» Document extract
####

It’s possible that Halladay had ultimately decided that he wanted to honour both teams with a decision like this. He was a man of well-noted class, and it’s conceivable that he appreciated his tenure enough in Philadelphia that he didn’t want that franchise to be slighted with a decision like this. That wouldn’t surprise me at all given what I know about his character.

It’s also conceivable if Halladay were still alive today that he might not agree with the family’s decision either. However, even that scenario doesn’t matter, as this whole thing is really about two things at this point. One, it’s always about honouring the career of one of the greatest baseball player’s of all-time, and that’s what has happened with Halladay’s first ballot selection.

Secondly though, and it’s fairly unique to Halladay’s young family left behind, it’s about making sure that Halladay is honoured, and that his family is honoured. They’re the ones that have to stand in the limelight and talk about their husband and father who is no longer with us. They’re the ones that have to respond to media requests, stand in front of cameras, and answer questions that likely keep a pretty fresh wound at the forefront of their minds. They’re the ones that have to deal with all of this.

####

» Data
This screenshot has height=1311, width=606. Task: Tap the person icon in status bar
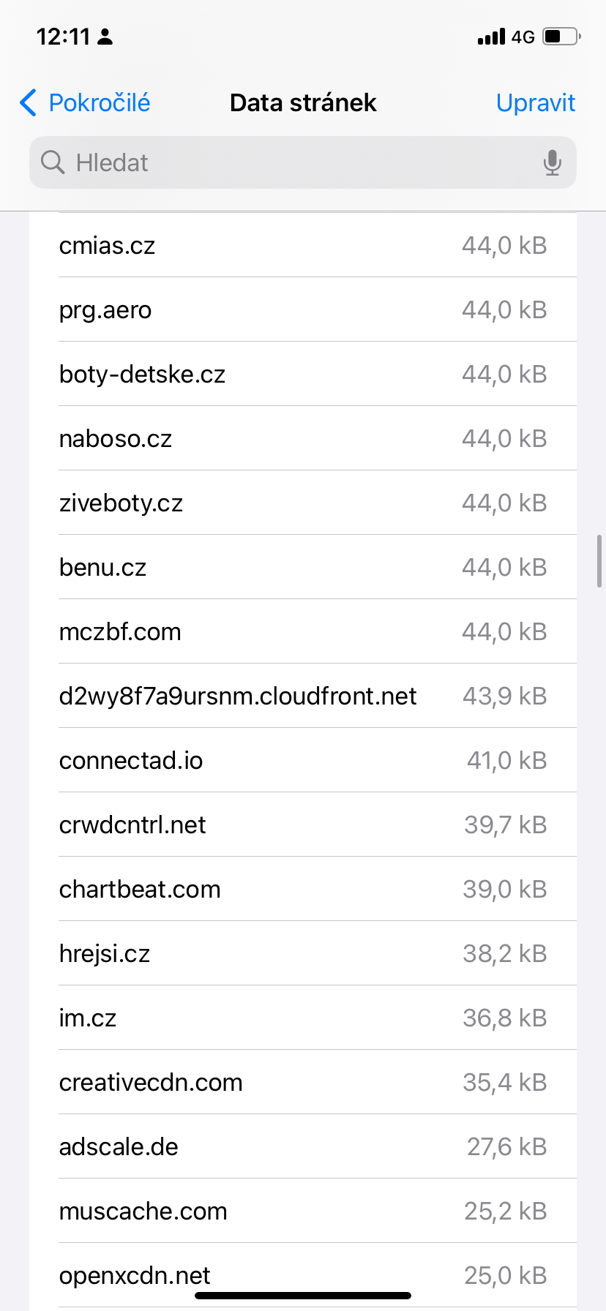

####

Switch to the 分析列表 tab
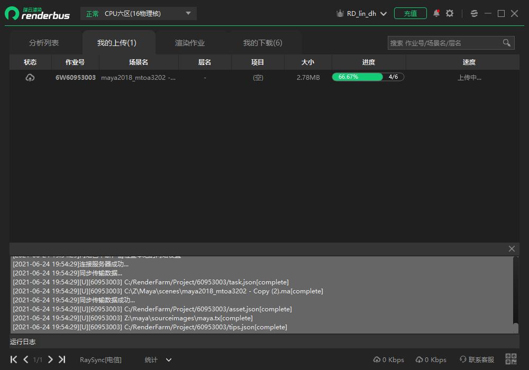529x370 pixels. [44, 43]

####

» Task requirements
1. In the passage about Halladay, what kind of ballot selection did Halladay receive?
2. Reproduce the passage about Halladay starting with "Secondly though, and" and going on through "all of this.".
3. Why does the passage about Halladay say the matter is also about making sure his family is honored?

» Answers to the tasks
1. A first ballot selection.

2.
Secondly though, and it’s fairly unique to Halladay’s young family left behind, it’s about making sure that Halladay is honoured, and that his family is honoured. They’re the ones that have to stand in the limelight and talk about their husband and father who is no longer with us. They’re the ones that have to respond to media requests, stand in front of cameras, and answer questions that likely keep a pretty fresh wound at the forefront of their minds. They’re the ones that have to deal with all of this.

3. His family members are the ones who must stand in the limelight and talk about their husband and father who is no longer with us. They must respond to media requests, stand in front of cameras, and answer questions that likely keep a fresh wound at the forefront of their minds.